Et pour ceux qui ont des contrats de sponsoring, rien n’est acquis. “En général dans le privé quand vous êtes dans une situation difficile et que vous tenez un discours d'austérité auprès de vos employés, la moindre dépense peut être vue comme superflue. Autrement dit, même si économiquement l’entreprise a toujours la possibilité de soutenir un évènement ou un athlète, elle peut décider d’arrêter pour ne pas trop s’afficher”, analyse Stéphane Diagana. Tessa Worley approuve : “Nos partenaires sont en plein dans cette crise. Il y a des répercussions possibles. Concrètement, les gens n’ont pas forcément été au ski, donc le tourisme ski est en berne, ce qui va toucher certains de nos partenaires”. D’autant que pour les skieurs, la fin de saison traditionnellement consacrée aux apparitions en public est tombée à l’eau :"On n’y peut rien, mais pour les marques, cela pose un problème de communication. Ce sont peut-être plutôt les prochains contrats qui seront diminués, les répercussions seront plus tard”.

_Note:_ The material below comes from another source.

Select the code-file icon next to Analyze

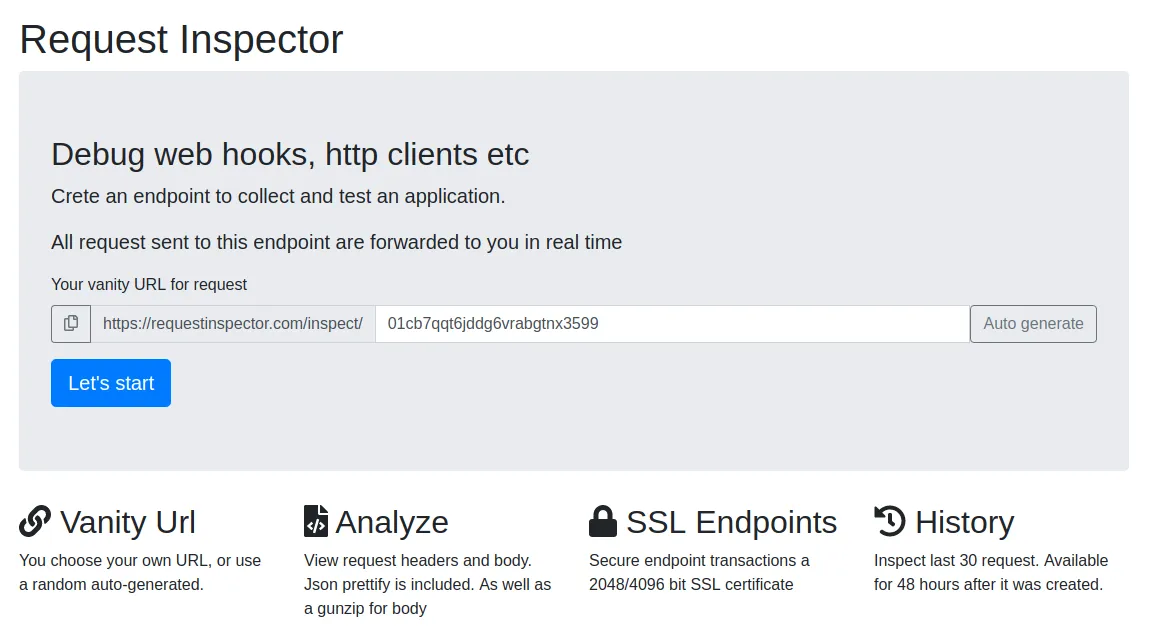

Des contrats pas renouvelés ?

Dans l’immédiat, contrairement aux revenus issus des compétitions, ceux du sponsoring sont donc assurés. C’est à moyen terme que les choses pourraient se compliquer. “Il y aura certainement des contrats revus à la baisse, mais c’est normal, chacun doit faire un effort. J’ai la chance d’avoir des partenaires de longues dates, avec lesquels ça se passe très très bien. Ils font tout pour m’aider et moi aussi en retour. Je me sens dans une situation stable, c’est important d’être rassurée”, confie Tessa Worley. De fait, tous n’ont pas ce luxe, notamment en athlétisme. Stéphane Diagana explique pourquoi : “Beaucoup de contrats sont signés sur des périodes olympiques, donc devaient s’achever fin 2020. Cela offre une possibilité de sortie pour les partenaires, alors qu’on voit déjà des sponsors se retirer à droite à gauche. Les marques pourraient se concentrer sur les meilleurs athlètes dans la perspective des JO de Tokyo, et donc ne pas forcément prolonger tous les athlètes. Il y a un risque pour de ne pas être renouvelé auquel pensent les sportifs”.

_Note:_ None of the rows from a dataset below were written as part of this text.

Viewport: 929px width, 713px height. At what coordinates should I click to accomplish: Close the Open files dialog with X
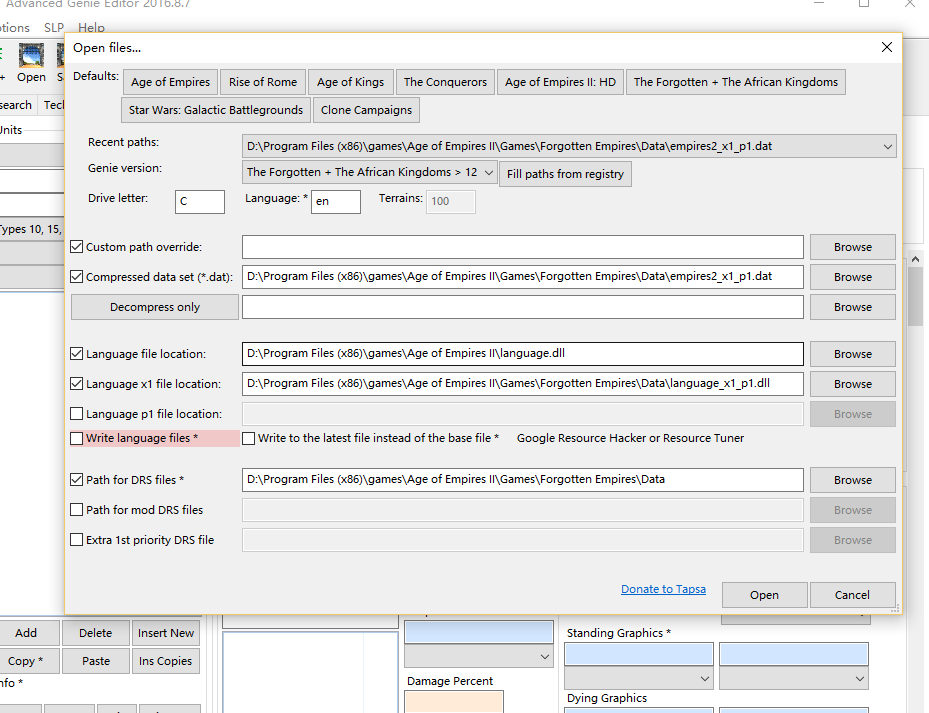coord(886,47)
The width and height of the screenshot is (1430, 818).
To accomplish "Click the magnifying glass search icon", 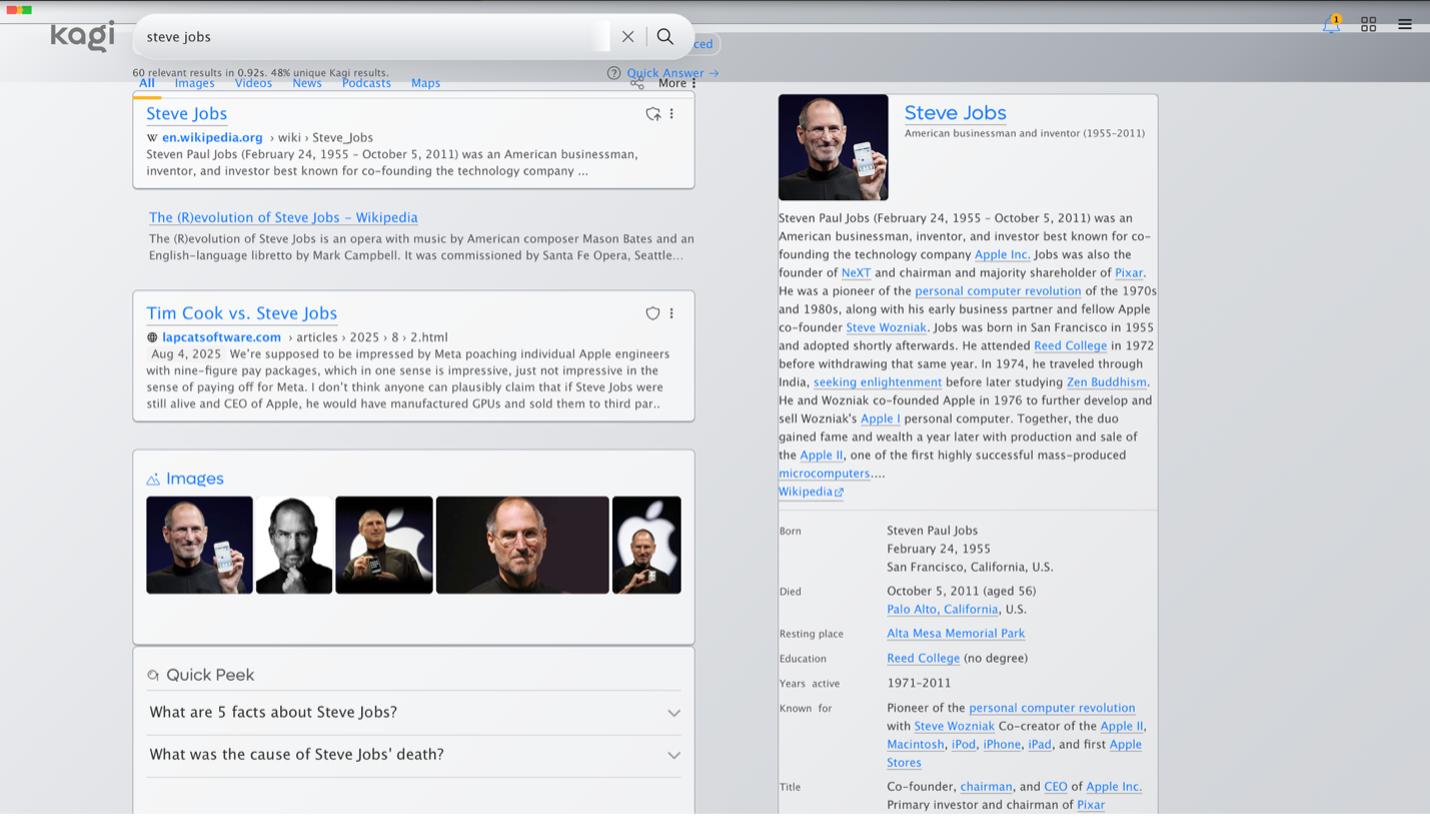I will click(665, 36).
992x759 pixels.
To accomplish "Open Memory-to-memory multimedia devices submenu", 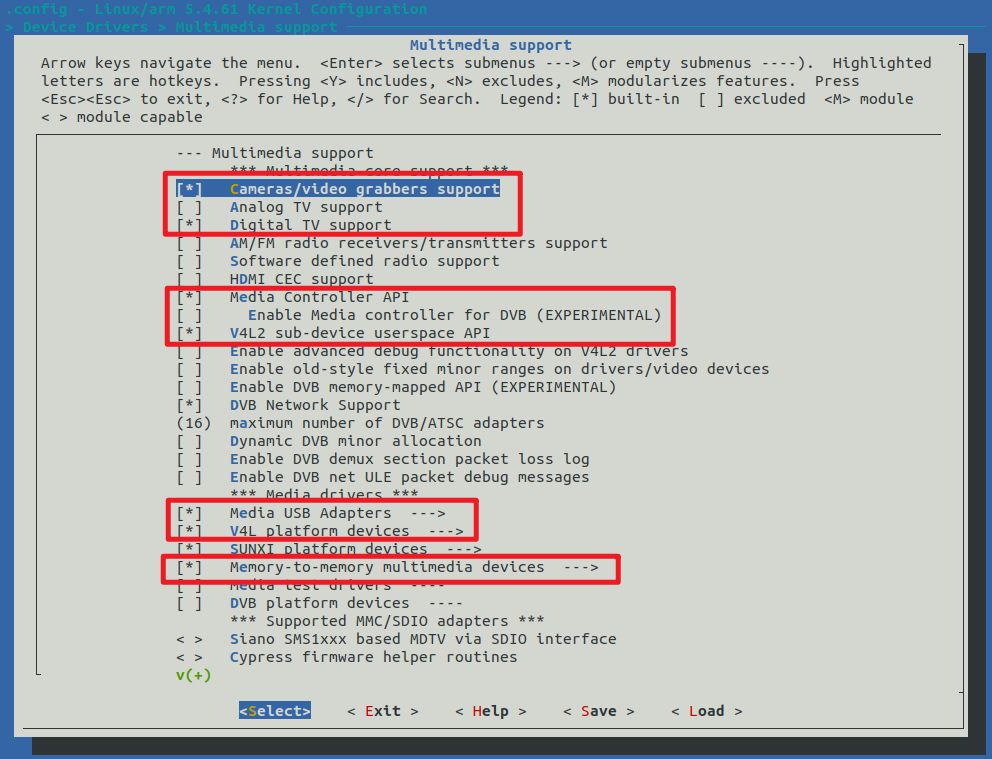I will tap(412, 567).
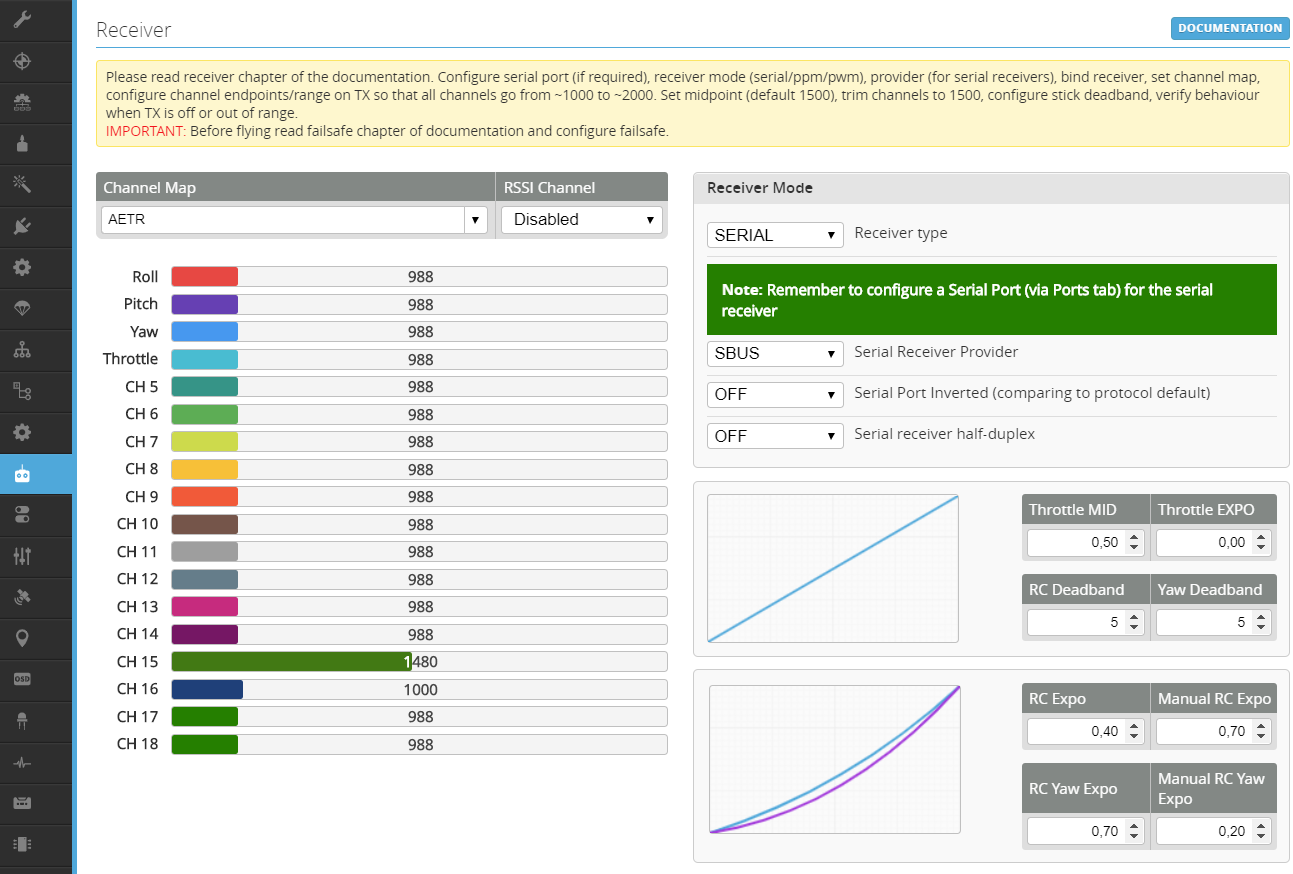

Venus s’ajouter aux incertitudes sportives, ces problèmes financiers constituent un véritable enjeu pour les athlètes. Heureusement, plusieurs disciplines se mobilisent pour les soutenir du mieux qu’elles peuvent. “Un fond de 500 000 dollars a été mis en place par la World Athletics, avec des critères bien précis, pour aider des athlètes avec très peu de revenus. Par exemple, il ne faut pas avoir touché plus de 6000 euros de gains en meeting l’année d’avant”, affirme Stéphane Diagana. En natation, les nageurs des équipes de l’International Swimming League seront aussi dédommagés, à hauteur de 15 000 dollars. De quoi rassurer les athlètes, à l’heure où ils retrouvent enfin leurs lieux de travail,  leurs terrains d’entraînements, en attendant le retour à la compétition.